Rhein mendorong pintu transparan Chaerist Cafe dengan pelan. Suasana yang selalu dia jumpai, ramai seakan mendominasi keadaan di dalam sana. Dia tersenyum, tempat yang di sukai selalu terlihat kosong. Mungkin hanya dia yang menginginkan tempat tersebut.

Tidak lupa dengan apa yang harus dia bawa. Masih sama tanpa berubah sedikitpun. Setangkai mawar berwarna oranye yang selalu berada dalam genggaman dengan aroma khas yang alami.

Rhein menarik kursi yang menghadap ke arah di mana si pengisi musik akan bermain di sana. Dia duduk tenang, lalu menaruh satchel bag pada meja serta membiarkan bunga yang dia bawa berada di sampingnya.

"Perempuan tiara bunga. Kamu selalu tepat waktu. Aku boleh bergabung?" 

Sebutan yang di berikan oleh pria tersebut untuk Rhein bukanlah sekadar sebutan belaka. Tirai bunga sederhana yang selalu menghiasi kepala si perempuanlah yang membuat julukan itu akhirnya terdengar.
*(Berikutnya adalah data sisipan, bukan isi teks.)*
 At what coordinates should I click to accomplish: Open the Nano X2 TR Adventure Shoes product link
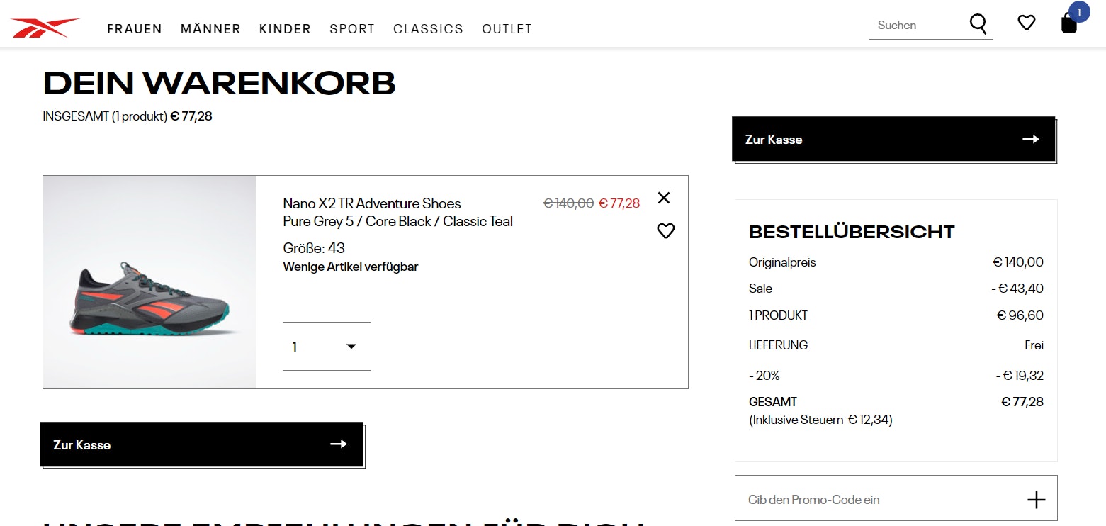(371, 203)
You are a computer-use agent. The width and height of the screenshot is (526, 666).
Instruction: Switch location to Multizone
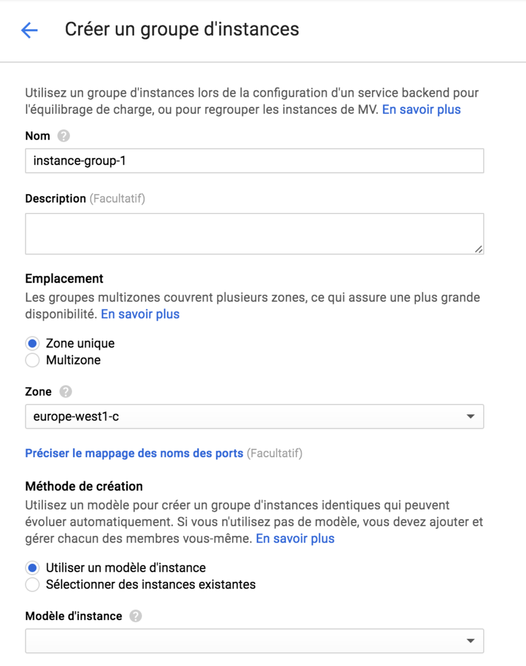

Rhein menoleh, pria dengan kemeja garis-garis biru yang mendapat perpaduan dengan warna putih tersebut tersenyum ramah. Tapi, siapa dia?

"Bumi."

Rhein yang tampak masih bingung langsung menjabat uluran tangan pria pemilik nama Bumi tersebut supaya terkesan menghormati.

"Rhein. Tapi—"

"Aku teman Yoga. Dan aku juga sering datang ke sini, kamu juga selalu datang, kan?" Bumi terlihat menyandarkan punggungnya pada kursi sedikit membusung, lalu kembali meluruskan tubuhnya, dia tersenyum, lagi.

"Wah, rupanya kalian di sini." Suara Yoga membuat Rhein dan Bumi mengalihkan pandangan ke arahnya.

"Dia temanmu?" Tanya Rhein menatap Yoga menunggu jawaban. Bukan tidak mempercayai, Rhein hanya ingin memastikan.